What the exercise asks | Revise the data below so that every "GUI agent" becomes "graphical interface agent", and leave all other text unchanged.

Available data |
______________________________

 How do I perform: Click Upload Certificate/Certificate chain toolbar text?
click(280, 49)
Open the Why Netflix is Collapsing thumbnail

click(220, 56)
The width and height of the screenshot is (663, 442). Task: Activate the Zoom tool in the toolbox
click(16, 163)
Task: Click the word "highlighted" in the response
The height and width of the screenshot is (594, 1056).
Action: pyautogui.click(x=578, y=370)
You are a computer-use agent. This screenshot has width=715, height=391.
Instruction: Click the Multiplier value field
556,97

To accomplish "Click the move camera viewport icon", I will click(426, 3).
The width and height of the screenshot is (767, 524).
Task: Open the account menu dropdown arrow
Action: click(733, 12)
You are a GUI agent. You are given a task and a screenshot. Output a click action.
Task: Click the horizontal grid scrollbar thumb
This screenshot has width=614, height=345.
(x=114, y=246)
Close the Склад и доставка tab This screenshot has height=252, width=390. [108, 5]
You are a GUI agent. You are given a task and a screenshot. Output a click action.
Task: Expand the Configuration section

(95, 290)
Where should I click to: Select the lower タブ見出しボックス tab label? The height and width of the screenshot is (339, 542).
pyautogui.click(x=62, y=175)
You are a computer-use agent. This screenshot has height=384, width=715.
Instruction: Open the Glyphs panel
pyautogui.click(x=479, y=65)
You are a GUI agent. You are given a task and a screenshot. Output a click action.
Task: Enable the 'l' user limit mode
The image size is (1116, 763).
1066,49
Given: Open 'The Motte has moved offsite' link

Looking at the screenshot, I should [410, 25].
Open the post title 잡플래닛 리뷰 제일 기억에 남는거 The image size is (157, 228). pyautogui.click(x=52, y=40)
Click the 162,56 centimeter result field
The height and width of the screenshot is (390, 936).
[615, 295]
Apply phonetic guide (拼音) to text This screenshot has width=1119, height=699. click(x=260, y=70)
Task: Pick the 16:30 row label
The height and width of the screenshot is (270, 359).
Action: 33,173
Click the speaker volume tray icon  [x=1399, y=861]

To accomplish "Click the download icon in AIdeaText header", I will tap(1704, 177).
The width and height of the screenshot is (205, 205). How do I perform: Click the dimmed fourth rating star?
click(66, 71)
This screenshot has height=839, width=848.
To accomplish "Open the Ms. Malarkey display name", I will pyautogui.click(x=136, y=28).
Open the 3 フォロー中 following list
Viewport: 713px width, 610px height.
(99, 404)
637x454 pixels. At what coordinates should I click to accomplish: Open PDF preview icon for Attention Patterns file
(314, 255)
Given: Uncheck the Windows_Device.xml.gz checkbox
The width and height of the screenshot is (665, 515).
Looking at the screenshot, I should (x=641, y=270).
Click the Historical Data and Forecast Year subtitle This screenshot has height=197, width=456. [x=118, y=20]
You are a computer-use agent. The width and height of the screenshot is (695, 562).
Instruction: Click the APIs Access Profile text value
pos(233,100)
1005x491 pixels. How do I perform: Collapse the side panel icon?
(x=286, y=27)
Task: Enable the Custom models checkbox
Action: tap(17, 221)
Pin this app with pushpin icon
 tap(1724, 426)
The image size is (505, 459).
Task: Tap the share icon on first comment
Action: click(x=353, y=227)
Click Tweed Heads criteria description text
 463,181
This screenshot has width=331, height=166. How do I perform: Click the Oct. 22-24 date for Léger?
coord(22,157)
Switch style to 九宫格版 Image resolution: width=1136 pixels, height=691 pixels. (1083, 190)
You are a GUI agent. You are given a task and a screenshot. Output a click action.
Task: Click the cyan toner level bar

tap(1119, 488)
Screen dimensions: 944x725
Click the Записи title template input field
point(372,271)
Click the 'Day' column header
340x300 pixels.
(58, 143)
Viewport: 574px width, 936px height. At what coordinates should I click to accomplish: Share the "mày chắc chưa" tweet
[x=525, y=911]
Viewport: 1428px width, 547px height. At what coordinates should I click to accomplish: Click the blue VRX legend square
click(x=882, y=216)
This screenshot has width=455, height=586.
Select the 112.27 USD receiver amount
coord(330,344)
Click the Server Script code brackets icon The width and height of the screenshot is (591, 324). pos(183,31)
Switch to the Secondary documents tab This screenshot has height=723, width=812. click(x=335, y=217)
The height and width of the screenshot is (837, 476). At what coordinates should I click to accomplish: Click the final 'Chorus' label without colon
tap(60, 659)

______________________________

Solved problem |
 How do I perform: Click Upload Certificate/Certificate chain toolbar text?
click(280, 49)
Open the Why Netflix is Collapsing thumbnail

click(220, 56)
The width and height of the screenshot is (663, 442). Task: Activate the Zoom tool in the toolbox
click(16, 163)
Task: Click the word "highlighted" in the response
The height and width of the screenshot is (594, 1056).
Action: pyautogui.click(x=578, y=370)
You are a computer-use agent. This screenshot has width=715, height=391.
Instruction: Click the Multiplier value field
556,97

To accomplish "Click the move camera viewport icon", I will click(426, 3).
The width and height of the screenshot is (767, 524).
Task: Open the account menu dropdown arrow
Action: click(733, 12)
You are a graphical interface agent. You are given a task and a screenshot. Output a click action.
Task: Click the horizontal grid scrollbar thumb
This screenshot has width=614, height=345.
(x=114, y=246)
Close the Склад и доставка tab This screenshot has height=252, width=390. [108, 5]
You are a graphical interface agent. You are given a task and a screenshot. Output a click action.
Task: Expand the Configuration section

(95, 290)
Where should I click to: Select the lower タブ見出しボックス tab label? The height and width of the screenshot is (339, 542).
pyautogui.click(x=62, y=175)
You are a computer-use agent. This screenshot has height=384, width=715.
Instruction: Open the Glyphs panel
pyautogui.click(x=479, y=65)
You are a graphical interface agent. You are given a task and a screenshot. Output a click action.
Task: Enable the 'l' user limit mode
The image size is (1116, 763).
1066,49
Given: Open 'The Motte has moved offsite' link

Looking at the screenshot, I should [410, 25].
Open the post title 잡플래닛 리뷰 제일 기억에 남는거 The image size is (157, 228). pyautogui.click(x=52, y=40)
Click the 162,56 centimeter result field
The height and width of the screenshot is (390, 936).
[615, 295]
Apply phonetic guide (拼音) to text This screenshot has width=1119, height=699. click(x=260, y=70)
Task: Pick the 16:30 row label
The height and width of the screenshot is (270, 359).
Action: 33,173
Click the speaker volume tray icon  [x=1399, y=861]

To accomplish "Click the download icon in AIdeaText header", I will tap(1704, 177).
The width and height of the screenshot is (205, 205). How do I perform: Click the dimmed fourth rating star?
click(66, 71)
This screenshot has height=839, width=848.
To accomplish "Open the Ms. Malarkey display name", I will pyautogui.click(x=136, y=28).
Open the 3 フォロー中 following list
Viewport: 713px width, 610px height.
(99, 404)
637x454 pixels. At what coordinates should I click to accomplish: Open PDF preview icon for Attention Patterns file
(314, 255)
Given: Uncheck the Windows_Device.xml.gz checkbox
The width and height of the screenshot is (665, 515).
Looking at the screenshot, I should (x=641, y=270).
Click the Historical Data and Forecast Year subtitle This screenshot has height=197, width=456. [x=118, y=20]
You are a computer-use agent. The width and height of the screenshot is (695, 562).
Instruction: Click the APIs Access Profile text value
pos(233,100)
1005x491 pixels. How do I perform: Collapse the side panel icon?
(x=286, y=27)
Task: Enable the Custom models checkbox
Action: tap(17, 221)
Pin this app with pushpin icon
 tap(1724, 426)
The image size is (505, 459).
Task: Tap the share icon on first comment
Action: click(x=353, y=227)
Click Tweed Heads criteria description text
 463,181
This screenshot has width=331, height=166. How do I perform: Click the Oct. 22-24 date for Léger?
coord(22,157)
Switch style to 九宫格版 Image resolution: width=1136 pixels, height=691 pixels. (1083, 190)
You are a graphical interface agent. You are given a task and a screenshot. Output a click action.
Task: Click the cyan toner level bar

tap(1119, 488)
Screen dimensions: 944x725
Click the Записи title template input field
point(372,271)
Click the 'Day' column header
340x300 pixels.
(58, 143)
Viewport: 574px width, 936px height. At what coordinates should I click to accomplish: Share the "mày chắc chưa" tweet
[x=525, y=911]
Viewport: 1428px width, 547px height. At what coordinates should I click to accomplish: Click the blue VRX legend square
click(x=882, y=216)
This screenshot has width=455, height=586.
Select the 112.27 USD receiver amount
coord(330,344)
Click the Server Script code brackets icon The width and height of the screenshot is (591, 324). pos(183,31)
Switch to the Secondary documents tab This screenshot has height=723, width=812. click(x=335, y=217)
The height and width of the screenshot is (837, 476). At what coordinates should I click to accomplish: Click the final 'Chorus' label without colon
tap(60, 659)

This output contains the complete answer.